TASK ITEM: Every line from the one with "Clear the search" to the final line of the listing below should be repeated exactly, and only those.

RECORDS FOR THIS EXERCISE:
● ● ● ● ● ● ●

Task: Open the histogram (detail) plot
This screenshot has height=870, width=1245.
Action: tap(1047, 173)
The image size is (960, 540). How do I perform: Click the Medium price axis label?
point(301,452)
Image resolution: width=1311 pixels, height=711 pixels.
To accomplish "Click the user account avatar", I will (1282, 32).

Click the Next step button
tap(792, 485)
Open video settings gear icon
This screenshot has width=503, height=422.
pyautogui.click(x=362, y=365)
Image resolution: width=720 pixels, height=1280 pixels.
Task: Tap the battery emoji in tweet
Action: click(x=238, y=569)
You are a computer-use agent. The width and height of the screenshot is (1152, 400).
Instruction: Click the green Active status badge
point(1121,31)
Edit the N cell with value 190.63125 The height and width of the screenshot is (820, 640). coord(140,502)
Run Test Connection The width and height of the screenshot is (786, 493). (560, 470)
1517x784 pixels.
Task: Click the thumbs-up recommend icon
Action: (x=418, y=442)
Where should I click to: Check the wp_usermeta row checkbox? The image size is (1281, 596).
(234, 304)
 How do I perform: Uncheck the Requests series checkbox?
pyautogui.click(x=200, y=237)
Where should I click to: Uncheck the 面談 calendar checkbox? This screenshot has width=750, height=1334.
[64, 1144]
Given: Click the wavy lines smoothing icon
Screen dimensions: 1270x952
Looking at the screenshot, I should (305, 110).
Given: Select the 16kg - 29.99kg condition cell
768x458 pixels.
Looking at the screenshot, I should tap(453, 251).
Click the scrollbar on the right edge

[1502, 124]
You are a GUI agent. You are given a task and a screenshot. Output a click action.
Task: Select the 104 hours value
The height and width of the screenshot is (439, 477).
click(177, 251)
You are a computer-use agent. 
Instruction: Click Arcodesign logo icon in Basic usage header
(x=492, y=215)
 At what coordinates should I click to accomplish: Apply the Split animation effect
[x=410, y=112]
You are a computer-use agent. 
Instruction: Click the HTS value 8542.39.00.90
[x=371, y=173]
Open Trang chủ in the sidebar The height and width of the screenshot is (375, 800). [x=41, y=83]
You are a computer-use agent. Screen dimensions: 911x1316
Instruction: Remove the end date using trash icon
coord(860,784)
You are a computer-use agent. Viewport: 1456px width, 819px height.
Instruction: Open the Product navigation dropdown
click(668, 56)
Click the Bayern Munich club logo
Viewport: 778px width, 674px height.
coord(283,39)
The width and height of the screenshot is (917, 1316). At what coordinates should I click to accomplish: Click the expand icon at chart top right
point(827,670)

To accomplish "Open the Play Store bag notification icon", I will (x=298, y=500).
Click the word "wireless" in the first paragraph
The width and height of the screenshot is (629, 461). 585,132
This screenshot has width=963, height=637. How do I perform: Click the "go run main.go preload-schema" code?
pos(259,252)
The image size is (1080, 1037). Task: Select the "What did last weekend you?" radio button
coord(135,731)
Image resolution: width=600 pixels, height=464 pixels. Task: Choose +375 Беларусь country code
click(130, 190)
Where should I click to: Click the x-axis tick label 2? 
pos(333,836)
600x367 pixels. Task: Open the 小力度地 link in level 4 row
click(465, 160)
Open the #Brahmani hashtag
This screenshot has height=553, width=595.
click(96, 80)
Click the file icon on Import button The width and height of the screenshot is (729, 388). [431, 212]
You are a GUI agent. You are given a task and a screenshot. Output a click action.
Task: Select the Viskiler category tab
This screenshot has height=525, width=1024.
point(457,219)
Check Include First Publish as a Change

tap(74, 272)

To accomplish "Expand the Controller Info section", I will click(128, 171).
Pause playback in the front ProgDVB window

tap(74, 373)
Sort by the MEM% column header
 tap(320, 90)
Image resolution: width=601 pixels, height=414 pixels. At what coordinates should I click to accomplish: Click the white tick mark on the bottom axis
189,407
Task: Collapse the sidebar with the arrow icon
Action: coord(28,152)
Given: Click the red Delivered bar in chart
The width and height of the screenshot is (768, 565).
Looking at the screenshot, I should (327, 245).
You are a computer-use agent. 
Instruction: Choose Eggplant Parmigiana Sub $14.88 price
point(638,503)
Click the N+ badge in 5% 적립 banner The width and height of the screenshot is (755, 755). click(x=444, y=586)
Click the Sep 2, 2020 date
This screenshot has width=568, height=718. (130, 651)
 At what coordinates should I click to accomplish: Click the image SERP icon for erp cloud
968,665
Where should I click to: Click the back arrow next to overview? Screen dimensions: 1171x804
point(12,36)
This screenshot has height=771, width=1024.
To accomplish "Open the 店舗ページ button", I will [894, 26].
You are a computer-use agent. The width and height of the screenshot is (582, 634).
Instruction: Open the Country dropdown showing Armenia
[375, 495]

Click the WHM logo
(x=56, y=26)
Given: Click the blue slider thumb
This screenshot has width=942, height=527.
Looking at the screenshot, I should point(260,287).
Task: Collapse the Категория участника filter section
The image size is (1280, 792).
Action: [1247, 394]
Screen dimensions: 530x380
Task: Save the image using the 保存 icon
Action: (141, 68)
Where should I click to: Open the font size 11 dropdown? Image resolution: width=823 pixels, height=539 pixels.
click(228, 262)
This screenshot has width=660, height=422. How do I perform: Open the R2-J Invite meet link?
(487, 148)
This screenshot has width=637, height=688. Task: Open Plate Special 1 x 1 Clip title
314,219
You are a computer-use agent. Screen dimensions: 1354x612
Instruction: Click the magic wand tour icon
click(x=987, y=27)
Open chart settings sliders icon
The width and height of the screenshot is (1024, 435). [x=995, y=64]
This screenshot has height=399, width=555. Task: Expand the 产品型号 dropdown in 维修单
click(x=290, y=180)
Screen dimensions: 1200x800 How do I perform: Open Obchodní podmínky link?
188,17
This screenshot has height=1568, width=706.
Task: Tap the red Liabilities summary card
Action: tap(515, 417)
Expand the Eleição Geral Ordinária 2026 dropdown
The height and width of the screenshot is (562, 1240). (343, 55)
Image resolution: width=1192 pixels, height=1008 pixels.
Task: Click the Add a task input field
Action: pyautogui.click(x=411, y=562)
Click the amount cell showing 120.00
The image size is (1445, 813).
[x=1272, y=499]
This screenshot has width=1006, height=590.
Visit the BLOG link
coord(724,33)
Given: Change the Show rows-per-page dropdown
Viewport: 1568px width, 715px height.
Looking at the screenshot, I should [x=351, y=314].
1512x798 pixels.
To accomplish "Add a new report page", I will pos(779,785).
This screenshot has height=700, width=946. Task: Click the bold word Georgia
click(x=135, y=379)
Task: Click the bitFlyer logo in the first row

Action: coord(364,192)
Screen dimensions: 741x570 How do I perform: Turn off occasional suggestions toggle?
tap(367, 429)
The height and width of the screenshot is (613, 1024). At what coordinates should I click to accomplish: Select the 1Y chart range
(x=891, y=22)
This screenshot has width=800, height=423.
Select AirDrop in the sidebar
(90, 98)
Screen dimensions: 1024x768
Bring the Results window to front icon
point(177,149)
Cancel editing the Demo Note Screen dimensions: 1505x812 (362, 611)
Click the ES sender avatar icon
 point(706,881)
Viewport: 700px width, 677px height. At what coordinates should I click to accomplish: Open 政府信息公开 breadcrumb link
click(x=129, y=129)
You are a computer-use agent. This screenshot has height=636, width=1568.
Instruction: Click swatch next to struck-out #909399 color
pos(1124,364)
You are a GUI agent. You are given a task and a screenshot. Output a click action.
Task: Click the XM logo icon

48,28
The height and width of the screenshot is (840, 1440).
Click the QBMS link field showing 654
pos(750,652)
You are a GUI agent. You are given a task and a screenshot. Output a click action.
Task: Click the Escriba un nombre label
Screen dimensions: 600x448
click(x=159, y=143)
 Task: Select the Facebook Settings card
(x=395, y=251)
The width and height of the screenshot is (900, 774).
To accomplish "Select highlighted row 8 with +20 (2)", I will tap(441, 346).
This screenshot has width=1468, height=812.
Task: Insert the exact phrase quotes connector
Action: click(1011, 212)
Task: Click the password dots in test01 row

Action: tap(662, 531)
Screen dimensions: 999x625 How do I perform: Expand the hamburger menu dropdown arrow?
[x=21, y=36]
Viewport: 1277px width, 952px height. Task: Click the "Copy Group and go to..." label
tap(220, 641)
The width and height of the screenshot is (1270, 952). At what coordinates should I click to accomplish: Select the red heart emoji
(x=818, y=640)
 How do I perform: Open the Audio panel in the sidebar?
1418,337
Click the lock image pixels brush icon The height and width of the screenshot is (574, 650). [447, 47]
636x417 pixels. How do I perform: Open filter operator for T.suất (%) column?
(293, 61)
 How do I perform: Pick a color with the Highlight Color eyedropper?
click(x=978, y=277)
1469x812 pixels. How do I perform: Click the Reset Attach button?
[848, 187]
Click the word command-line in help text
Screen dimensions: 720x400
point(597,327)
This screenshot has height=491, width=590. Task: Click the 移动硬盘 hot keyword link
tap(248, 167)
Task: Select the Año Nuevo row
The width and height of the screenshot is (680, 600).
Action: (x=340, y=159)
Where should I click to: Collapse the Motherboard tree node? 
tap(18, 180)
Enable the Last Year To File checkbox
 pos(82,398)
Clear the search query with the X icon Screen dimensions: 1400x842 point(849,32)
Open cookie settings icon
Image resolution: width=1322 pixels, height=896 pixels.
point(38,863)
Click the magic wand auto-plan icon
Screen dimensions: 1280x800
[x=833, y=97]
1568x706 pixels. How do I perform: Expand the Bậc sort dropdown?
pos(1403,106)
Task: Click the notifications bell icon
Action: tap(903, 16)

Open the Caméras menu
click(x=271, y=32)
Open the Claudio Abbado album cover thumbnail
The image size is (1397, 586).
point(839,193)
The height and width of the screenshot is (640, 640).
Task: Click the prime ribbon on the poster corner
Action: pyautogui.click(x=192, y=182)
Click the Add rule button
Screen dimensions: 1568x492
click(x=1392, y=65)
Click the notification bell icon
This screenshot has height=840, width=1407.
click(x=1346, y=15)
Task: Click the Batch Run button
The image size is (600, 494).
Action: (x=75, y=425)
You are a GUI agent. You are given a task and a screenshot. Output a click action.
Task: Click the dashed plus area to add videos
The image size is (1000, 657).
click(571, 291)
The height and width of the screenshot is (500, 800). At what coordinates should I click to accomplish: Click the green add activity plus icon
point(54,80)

● ● ● ● ● ● ●

RESULT OF THIS EXERCISE:
Clear the search query with the X icon Screen dimensions: 1400x842 point(849,32)
Open cookie settings icon
Image resolution: width=1322 pixels, height=896 pixels.
point(38,863)
Click the magic wand auto-plan icon
Screen dimensions: 1280x800
[x=833, y=97]
1568x706 pixels. How do I perform: Expand the Bậc sort dropdown?
pos(1403,106)
Task: Click the notifications bell icon
Action: tap(903, 16)

Open the Caméras menu
click(x=271, y=32)
Open the Claudio Abbado album cover thumbnail
The image size is (1397, 586).
point(839,193)
The height and width of the screenshot is (640, 640).
Task: Click the prime ribbon on the poster corner
Action: pyautogui.click(x=192, y=182)
Click the Add rule button
Screen dimensions: 1568x492
click(x=1392, y=65)
Click the notification bell icon
This screenshot has height=840, width=1407.
click(x=1346, y=15)
Task: Click the Batch Run button
The image size is (600, 494).
Action: (x=75, y=425)
You are a GUI agent. You are given a task and a screenshot. Output a click action.
Task: Click the dashed plus area to add videos
The image size is (1000, 657).
click(571, 291)
The height and width of the screenshot is (500, 800). At what coordinates should I click to accomplish: Click the green add activity plus icon
point(54,80)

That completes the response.